The realisation of Parnham’s own contribution and unique perspective

comes gradually. “Mantle” differes from Roach’s zones already in the fact

that it is a continous composition made up of various, interrelated episodes,

which mark different stages of development. At the heart of the album’s

concept lies the naked encounter with landscape, in this case with the slot

canyons of Utah. Titles like “Rising Temperatures” or “Up for Air” are

indications of the stark climatical extremities of these vast planes, of their

heat and flickering brightness. Parnham does not care for a documentary

description of these sites. Instead, he paints a mythical picture and

confronts the listener with an alegorical vision of his encounters.

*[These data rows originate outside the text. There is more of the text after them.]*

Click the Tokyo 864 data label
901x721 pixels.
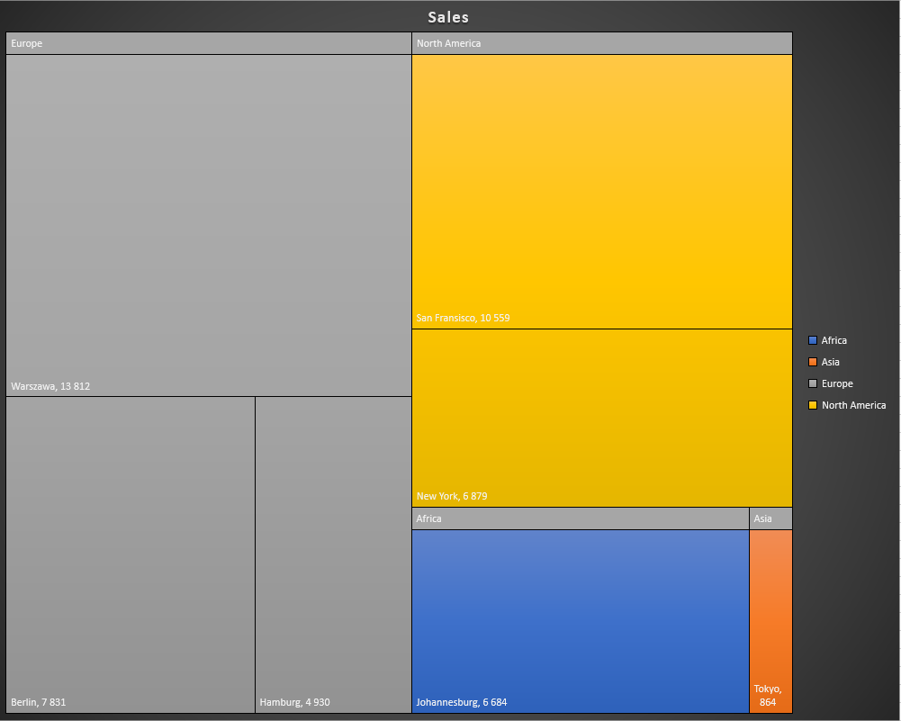(x=768, y=696)
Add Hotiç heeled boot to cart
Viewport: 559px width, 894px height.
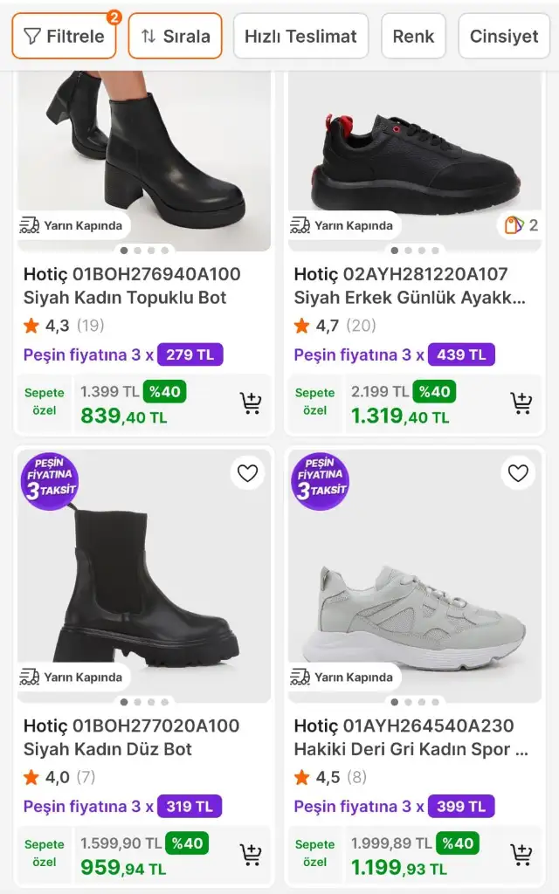pyautogui.click(x=251, y=403)
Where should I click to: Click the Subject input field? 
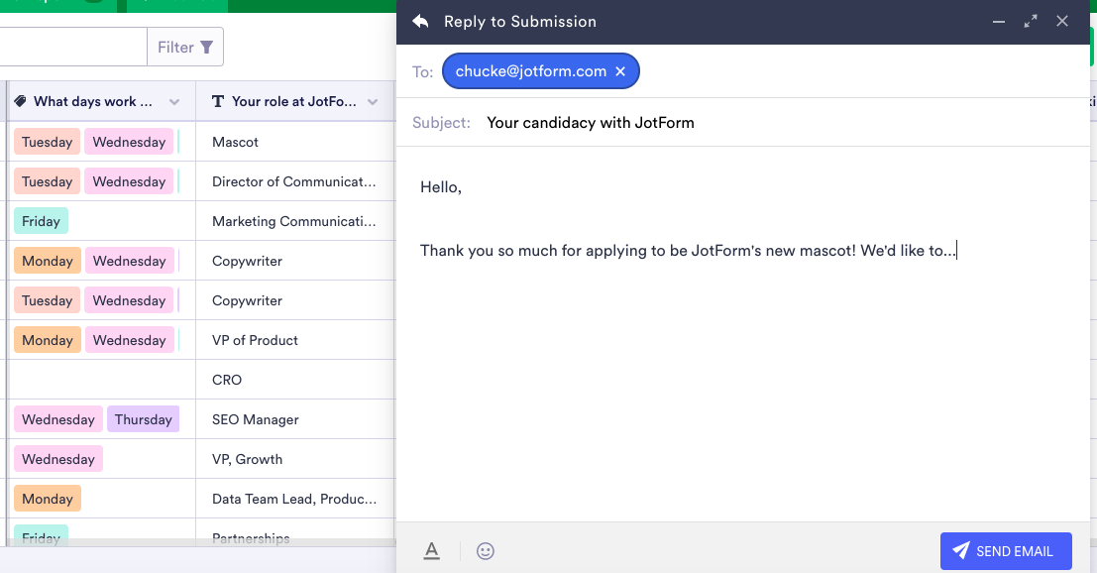[773, 123]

“Mantle” is constructed like a sonic story, leading its audience into the

“Scorpion Den”, the “Minotaur’s Lair” and to the “Altar of the Underworld”.


It is a psychological reflection of the images welling up inside the composer,

a stream of metaphors sucked in through blistered lips to compensate for

the loss of orientation and body fluids. Under these circumstances, all

details are drastically enhanced by our sensory system, awarding a

thematic character to the myriads of tiny particles buzzing in the mix, to

metallic echoes and wooden brush strokes.


Similarly, harmonic progression gradually dissolves into insular

slowmotion-erruptions and deep currents of pulsation. As the atoms around

dance like crazy, life is retreating into a mould of drowzy observation –

beyond this border, there is nothing but madness.


This implies that there is a fundamental difference between Parnham’s

aesthetics and Roach’s philosophy. While the latter moulds ambiances for

the listener to dwell in, the former sees music as the language ideally suited

for a posteriori accounts of these trips. While Roach offers a space for new

experiences, Parnham expresses what these experiences mean on a

personal level. Of course, the influence of the man who commissioned

“Mantle” can hardly be overheard. But it has manifested itself in a symbiotic

relationship, which offers plently of potential for new directions.